◆ **Exercise requirements**: Copy the whole listing below exactly, with nothing left out.

◆ **Task inputs**:
*****

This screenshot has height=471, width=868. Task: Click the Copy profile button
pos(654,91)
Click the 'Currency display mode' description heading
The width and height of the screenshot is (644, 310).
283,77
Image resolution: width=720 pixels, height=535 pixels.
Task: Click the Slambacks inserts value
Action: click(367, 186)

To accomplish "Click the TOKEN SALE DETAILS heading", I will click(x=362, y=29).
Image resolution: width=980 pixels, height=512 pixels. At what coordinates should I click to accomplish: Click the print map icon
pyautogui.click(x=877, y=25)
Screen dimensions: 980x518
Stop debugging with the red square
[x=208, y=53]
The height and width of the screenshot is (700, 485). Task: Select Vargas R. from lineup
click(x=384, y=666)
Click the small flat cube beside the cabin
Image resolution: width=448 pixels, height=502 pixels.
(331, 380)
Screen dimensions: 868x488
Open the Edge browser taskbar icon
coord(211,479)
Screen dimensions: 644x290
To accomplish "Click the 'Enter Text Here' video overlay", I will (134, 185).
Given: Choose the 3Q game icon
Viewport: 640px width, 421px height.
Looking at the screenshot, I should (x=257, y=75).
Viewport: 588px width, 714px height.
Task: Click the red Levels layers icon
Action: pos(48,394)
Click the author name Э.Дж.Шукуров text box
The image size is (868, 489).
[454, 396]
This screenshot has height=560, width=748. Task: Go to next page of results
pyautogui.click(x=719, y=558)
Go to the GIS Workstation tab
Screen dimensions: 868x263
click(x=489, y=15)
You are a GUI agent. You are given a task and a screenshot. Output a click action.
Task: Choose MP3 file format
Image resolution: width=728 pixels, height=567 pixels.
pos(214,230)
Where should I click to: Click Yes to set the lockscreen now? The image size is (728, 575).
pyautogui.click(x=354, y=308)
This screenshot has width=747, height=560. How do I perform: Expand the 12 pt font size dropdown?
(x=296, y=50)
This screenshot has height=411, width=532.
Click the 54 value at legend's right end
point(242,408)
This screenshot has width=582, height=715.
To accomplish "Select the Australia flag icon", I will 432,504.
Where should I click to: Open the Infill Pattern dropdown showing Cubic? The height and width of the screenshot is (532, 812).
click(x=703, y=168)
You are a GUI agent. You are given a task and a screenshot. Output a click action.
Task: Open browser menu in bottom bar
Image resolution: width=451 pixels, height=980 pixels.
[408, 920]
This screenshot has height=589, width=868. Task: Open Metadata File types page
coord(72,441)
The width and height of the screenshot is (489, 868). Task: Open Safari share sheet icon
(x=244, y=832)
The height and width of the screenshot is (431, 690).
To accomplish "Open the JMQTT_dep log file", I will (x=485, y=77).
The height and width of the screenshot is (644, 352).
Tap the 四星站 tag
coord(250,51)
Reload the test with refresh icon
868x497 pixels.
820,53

*****

◆ **Output of the exercise**:
This screenshot has height=471, width=868. Task: Click the Copy profile button
pos(654,91)
Click the 'Currency display mode' description heading
The width and height of the screenshot is (644, 310).
283,77
Image resolution: width=720 pixels, height=535 pixels.
Task: Click the Slambacks inserts value
Action: click(367, 186)

To accomplish "Click the TOKEN SALE DETAILS heading", I will click(x=362, y=29).
Image resolution: width=980 pixels, height=512 pixels. At what coordinates should I click to accomplish: Click the print map icon
pyautogui.click(x=877, y=25)
Screen dimensions: 980x518
Stop debugging with the red square
[x=208, y=53]
The height and width of the screenshot is (700, 485). Task: Select Vargas R. from lineup
click(x=384, y=666)
Click the small flat cube beside the cabin
Image resolution: width=448 pixels, height=502 pixels.
(331, 380)
Screen dimensions: 868x488
Open the Edge browser taskbar icon
coord(211,479)
Screen dimensions: 644x290
To accomplish "Click the 'Enter Text Here' video overlay", I will (134, 185).
Given: Choose the 3Q game icon
Viewport: 640px width, 421px height.
Looking at the screenshot, I should (x=257, y=75).
Viewport: 588px width, 714px height.
Task: Click the red Levels layers icon
Action: pos(48,394)
Click the author name Э.Дж.Шукуров text box
The image size is (868, 489).
[454, 396]
This screenshot has height=560, width=748. Task: Go to next page of results
pyautogui.click(x=719, y=558)
Go to the GIS Workstation tab
Screen dimensions: 868x263
click(x=489, y=15)
You are a GUI agent. You are given a task and a screenshot. Output a click action.
Task: Choose MP3 file format
Image resolution: width=728 pixels, height=567 pixels.
pos(214,230)
Where should I click to: Click Yes to set the lockscreen now? The image size is (728, 575).
pyautogui.click(x=354, y=308)
This screenshot has width=747, height=560. How do I perform: Expand the 12 pt font size dropdown?
(x=296, y=50)
This screenshot has height=411, width=532.
Click the 54 value at legend's right end
point(242,408)
This screenshot has width=582, height=715.
To accomplish "Select the Australia flag icon", I will 432,504.
Where should I click to: Open the Infill Pattern dropdown showing Cubic? The height and width of the screenshot is (532, 812).
click(x=703, y=168)
You are a GUI agent. You are given a task and a screenshot. Output a click action.
Task: Open browser menu in bottom bar
Image resolution: width=451 pixels, height=980 pixels.
[408, 920]
This screenshot has height=589, width=868. Task: Open Metadata File types page
coord(72,441)
The width and height of the screenshot is (489, 868). Task: Open Safari share sheet icon
(x=244, y=832)
The height and width of the screenshot is (431, 690).
To accomplish "Open the JMQTT_dep log file", I will (x=485, y=77).
The height and width of the screenshot is (644, 352).
Tap the 四星站 tag
coord(250,51)
Reload the test with refresh icon
868x497 pixels.
820,53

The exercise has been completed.